Anandibai Gopalrao Joshi 

Anandibai Gopalrao Joshi (31 March 1865 – 26 February 1887) was the first Indian female doctor of western medicine. She was the first woman from the erstwhile Bombay presidency of India to study and graduate with a two-year degree in western medicine in the United States. She was also referred to as Anandibai Joshi and Anandi Gopal Joshi (where Gopal came from Gopalrao, her husband’s first name)

Anandibai Joshi was born Yamuna on 31 March 1865, the fifth of nine children. She was raised in a Marathi Chitpavan Brahmin family As was the practice at that time and due to pressure from her mother, she was married at the age of nine to Gopalrao Joshi, a widower almost twenty years her senior. After marriage, Yamuna’s husband renamed her ‘Anandi’. Gopalrao Joshi worked as a postal clerk in Kalyan. Later, he was transferred to Alibag, and then, finally, to Kolhapoor (Kolhapur). He was a progressive thinker, and, unusually for that time, supported education for women. She was also a relative of Pandita Ramabai.

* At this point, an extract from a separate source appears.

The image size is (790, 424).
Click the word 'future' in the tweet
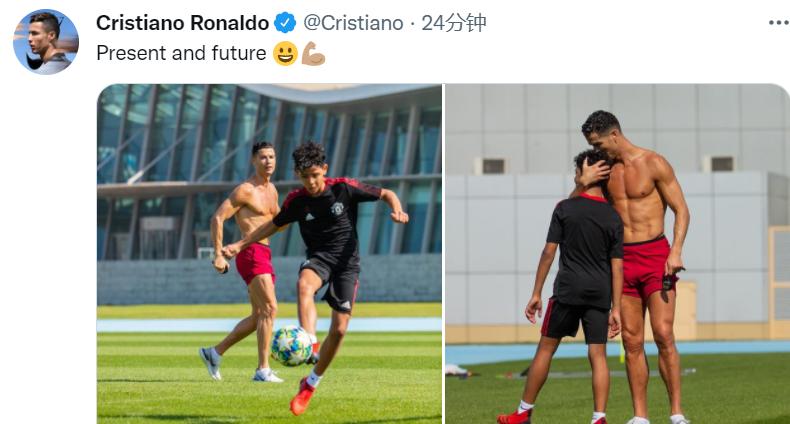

At the age of fourteen, Anandibai gave birth to a boy, but the child lived only for a total of ten days due to lack of medical care. This proved to be a turning point in Anandi’s life and inspired her to become a physician. After Gopalrao tried to enroll her in missionary schools and not working out, they moved to Calcutta. There she learned to read and speak Sanskrit and English.

Her husband encouraged her to study medicine. In 1880 he sent a letter to Royal Wilder, a well-known American missionary, stating his wife’s interest in inquiring about a suitable post in the US for herself. Wilder published the correspondence in his Princeton’s Missionary Review. Theodicia Carpenter, a resident of Roselle, New Jersey, happened to read it while waiting to see her dentist. Impressed by both Anandibai’s desire to study medicine, and Gopalrao’s support for his wife, she wrote to Anandibai. Carpenter and Anandibai developed a close friendship and came to refer to each other as “aunt” and “niece.” Later, Carpenter would host Anandibai in Rochelle during Joshi’s stay in the U.S.

Anandibai addressed the community at Serampore College Hall, explaining her decision to go to America and obtain a medical degree. She discussed the persecution she and her husband had endured. She stressed the need for female doctors in India, emphasizing that Hindu women could better serve as physicians to Hindu women.